BRANDON - A worker with a tree trimming company fell 30 feet Friday while trimming branches and was seriously injured, the sheriff's office said. 
Kevin Fossman, 46, of 10013 Massachusetts St., Gibsonton, was in stable condition at Tampa General Hospital on Friday afternoon, said Hillsborough sheriff's spokeswoman Debbie Carter. 

Carter said Fossman, who works for Tampa-based Ability Tree Service, was standing in a lift bucket, cutting branches in front of a home at Pearson Road and Bob Evans Drive, when he fell out shortly before 9 a.m. 

Fossman hit a parked pickup and then the ground, Carter said. 

He was airlifted from the scene. Carter said she did not know the extent of his injuries. 

Ability Tree Service has logged no violations or citations with the Occupational Safety and Health Administration, records show. 
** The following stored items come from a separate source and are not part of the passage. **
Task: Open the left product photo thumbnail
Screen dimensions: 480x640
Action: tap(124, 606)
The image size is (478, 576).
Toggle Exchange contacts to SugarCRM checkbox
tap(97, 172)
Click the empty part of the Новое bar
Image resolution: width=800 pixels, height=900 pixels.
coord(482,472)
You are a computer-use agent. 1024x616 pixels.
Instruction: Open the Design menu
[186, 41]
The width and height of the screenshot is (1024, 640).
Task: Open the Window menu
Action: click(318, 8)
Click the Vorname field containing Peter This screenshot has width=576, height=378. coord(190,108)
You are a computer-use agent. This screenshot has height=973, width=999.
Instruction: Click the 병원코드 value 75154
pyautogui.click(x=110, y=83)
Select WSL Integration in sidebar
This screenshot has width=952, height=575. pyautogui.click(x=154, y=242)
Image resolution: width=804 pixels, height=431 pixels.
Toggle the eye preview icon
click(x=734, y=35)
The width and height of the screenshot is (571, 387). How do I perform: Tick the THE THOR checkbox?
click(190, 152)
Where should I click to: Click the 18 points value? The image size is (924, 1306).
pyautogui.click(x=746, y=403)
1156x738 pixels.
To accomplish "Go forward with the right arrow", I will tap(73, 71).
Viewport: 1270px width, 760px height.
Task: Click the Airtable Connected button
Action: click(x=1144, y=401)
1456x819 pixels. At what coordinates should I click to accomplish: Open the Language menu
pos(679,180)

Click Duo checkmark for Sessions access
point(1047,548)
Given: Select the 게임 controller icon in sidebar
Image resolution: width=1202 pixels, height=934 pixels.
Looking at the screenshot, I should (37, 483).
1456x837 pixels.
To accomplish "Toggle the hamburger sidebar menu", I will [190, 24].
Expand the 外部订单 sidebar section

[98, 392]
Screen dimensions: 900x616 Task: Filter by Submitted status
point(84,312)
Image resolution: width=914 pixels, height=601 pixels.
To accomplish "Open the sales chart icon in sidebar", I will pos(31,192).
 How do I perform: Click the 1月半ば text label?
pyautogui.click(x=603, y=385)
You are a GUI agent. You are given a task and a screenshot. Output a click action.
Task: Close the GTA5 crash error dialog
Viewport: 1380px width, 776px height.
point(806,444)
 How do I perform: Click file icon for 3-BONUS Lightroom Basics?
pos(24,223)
Calls to the company were not returned


----------



## MasterBlaster (Sep 18, 2004)

> _Originally posted by kowens _Ability Tree Service has logged no violations or citations with the Occupational Safety and Health Administration, records show.



Ya right, til now.

Where was his lanyard?


----------



## treesurgeon (Oct 24, 2004)

i dont know about you guys, but if im not tied in i feel like im doing tree work buck as naked


----------